Thinking about citation

In digital scholarship, citation is the most fundamental form of ontology. Identifying an entity in a recognized form of citation allows scholars to agree that the object exists, while leaving room to disagree over how to represent it. Once we agree that there is an object I call "the Parthenon in Athens," and can unambiguously cite that object, we allow software to recognize that the same object might be represented in a GIS with spatial data, in a photo gallery with a collection of photographs, or in an architectural database with structured fields of textual data.

For digital scholars, it's hard to avoid talking or even thinking about scholarly reference systems without getting bogged down in technology-specific tar pits. Take the W3C's Resource Description Framework as an example.

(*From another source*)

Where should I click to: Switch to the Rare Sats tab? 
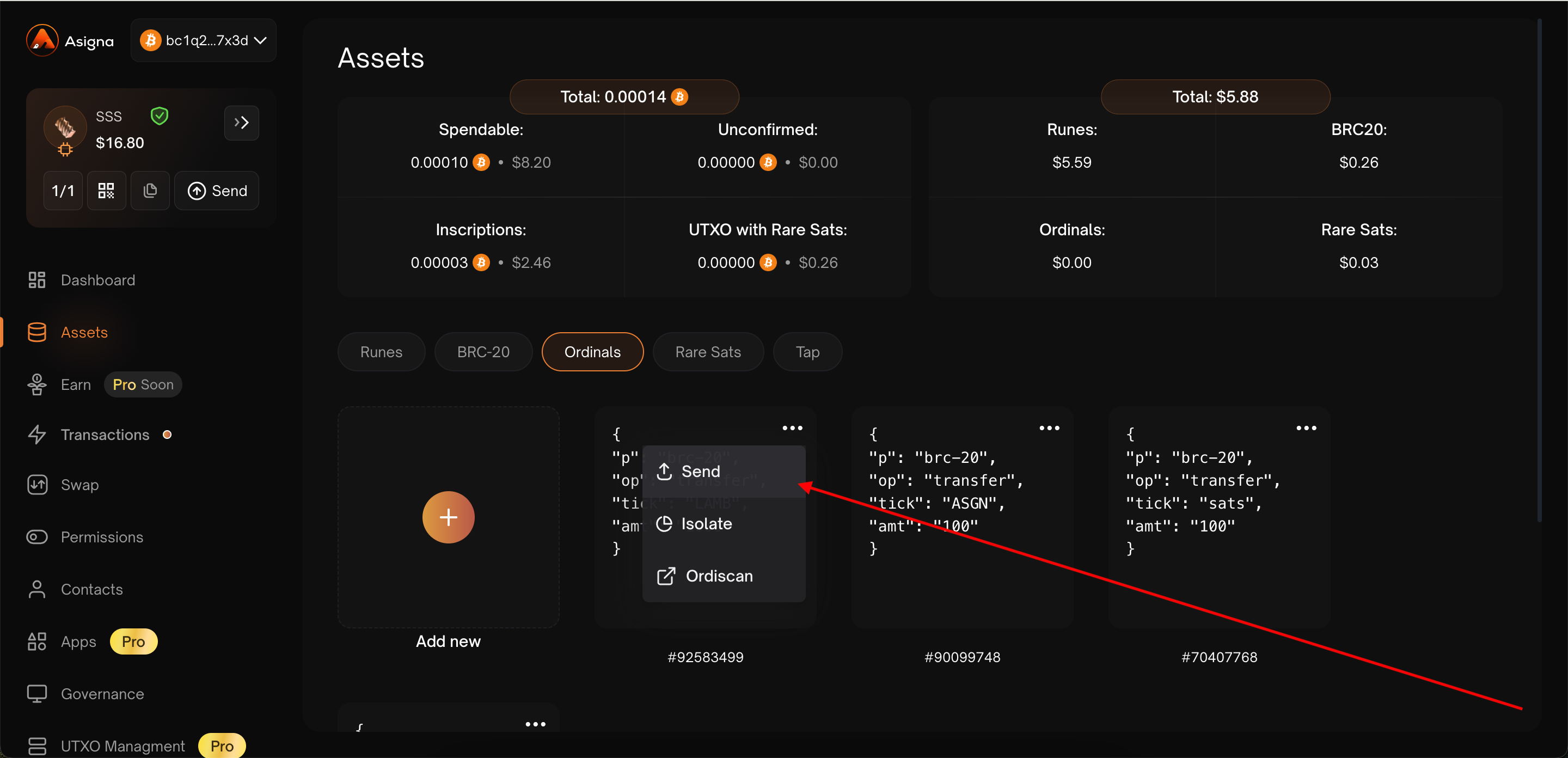pos(707,352)
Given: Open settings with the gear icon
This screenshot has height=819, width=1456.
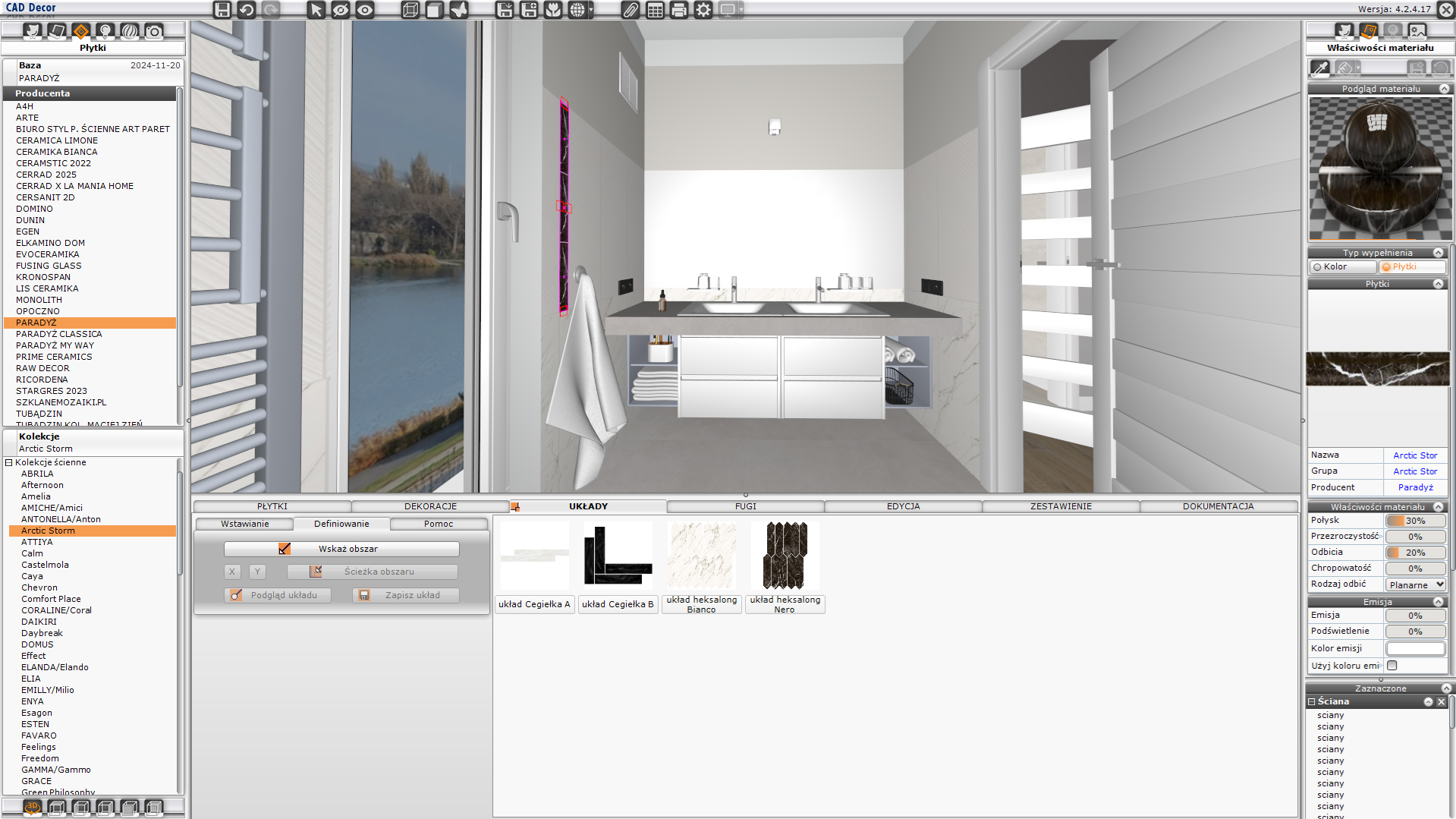Looking at the screenshot, I should click(703, 10).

Its triplet model is brilliantly simple and powerful: whether you think of it as "subject-verb-object" or "object-directed link-object", it is general, extensible, and lends itself readily to both abstract graph models and real machine implementations. Its syntax is expressed in terms of URIs, which could equally well be URLs (real addresses in the "http" schema), or URNs (abstract names in the "urn" schema). (See the W3C's document "URI Clarification" or this discussion "Untangle URIs, URLs, and URNs" to sort out the acronyms.) But when was the last time you saw a scholarly project using RDF to describe relations among objects identified by abstract name, rather than by address? In an RDF graph, "http" is a good URI scheme for an application retrieving material on the internet, but a poor choice for a description of relations among persistent and immutable objects, a case where the "urn" scheme would be more appropriate.

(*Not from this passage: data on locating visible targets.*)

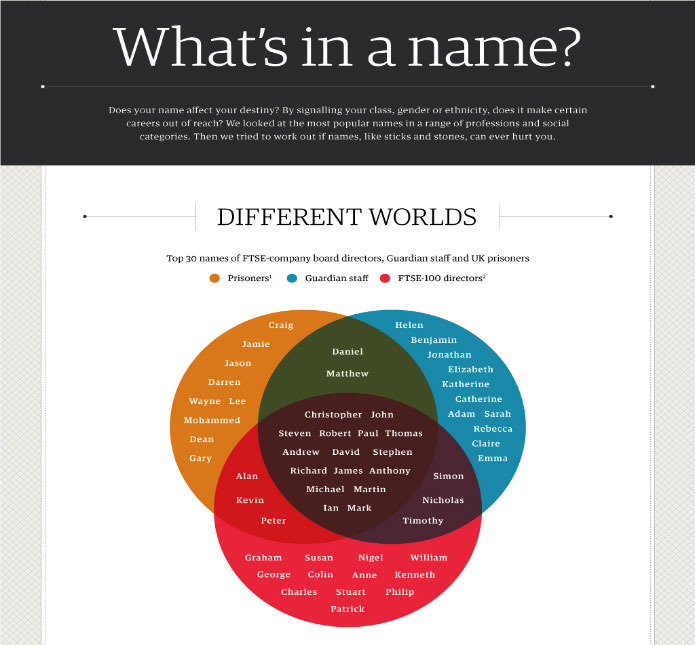Click the orange Prisoners legend dot
Image resolution: width=695 pixels, height=645 pixels.
tap(215, 277)
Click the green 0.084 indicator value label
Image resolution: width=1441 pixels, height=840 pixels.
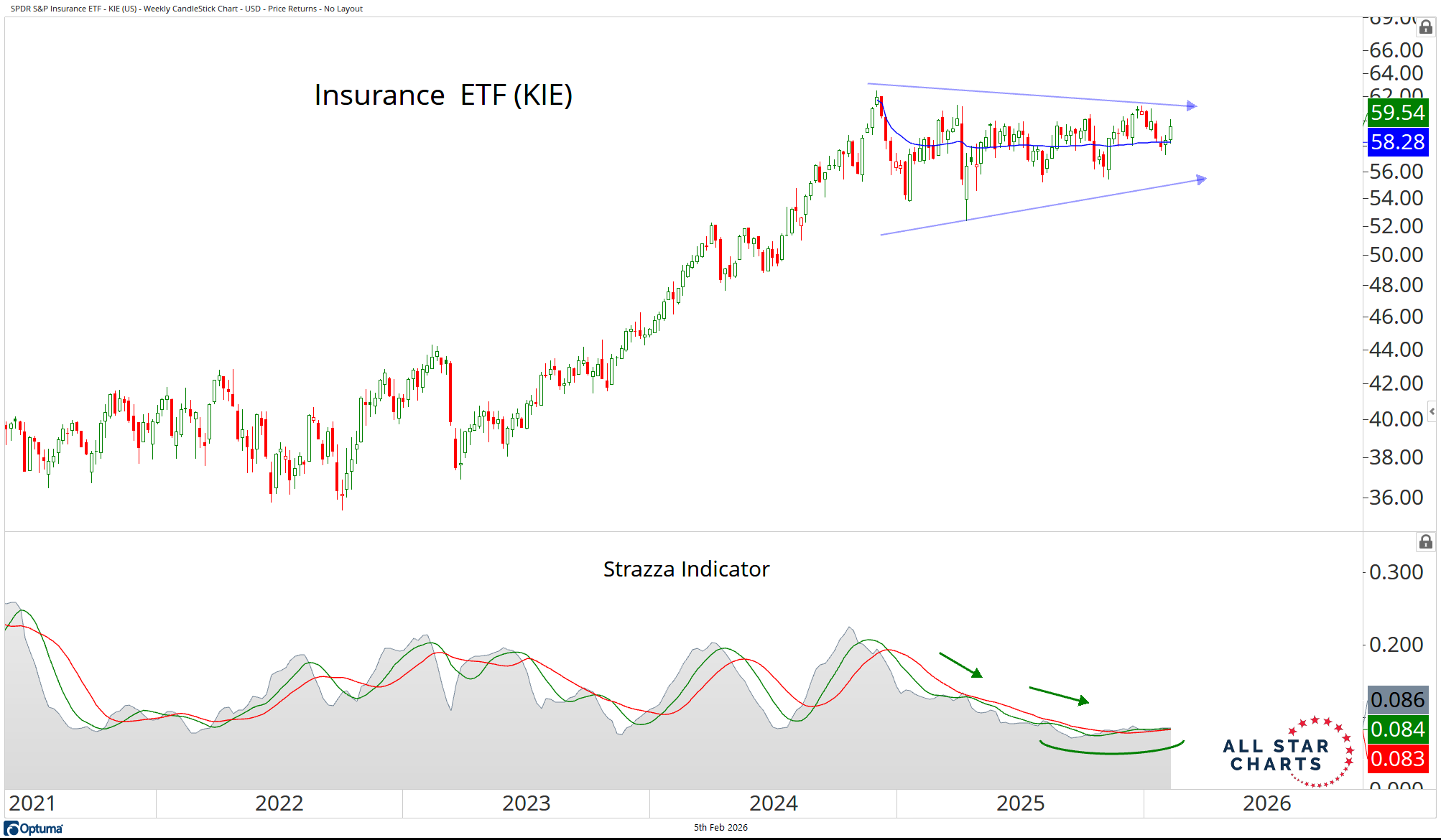coord(1396,729)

For canonically citable texts, work at the Center for Hellenic Studies on has led to:

  1. identifying abstract properties of canonical texts
  2. developing a human readable and machine actionable notation for citation that expresses these properties (the CTS URN notation)
  3. defining a service for identifying and retrieving texts identified by this notation (the Canonical Text Services protocol)
I've written a bit about this in a dry article on "Digital infrastructure and the Homer Multitext Project" but here I would just note that this three-tiered hierarchy has been very useful both in trying to think about citation outside of any particular technological context, and for defining machine-actionable tests to evaluate implementations of text services. Only level [3] deals with specific technologies on the internet. If you don't want to interact with a Canonical Text Service, the CTS URN notation [2] can still be used by any application referring to canonically cited texts. If you don't like the CTS URN notation, you can still evaluate any alternative notation by seeing whether it implements the abstract properties of [1]. And if you are dissatisfied with the identification of those properties, you can start from scratch and redefine what you think a canonically citable text really is.

I think this graded distinction of abstract property, reference notation, and application could be equally valuable in citing other kinds of material. In a following series of posts, I'll look successively at each level to analyze how we might cite uniquely identified objects.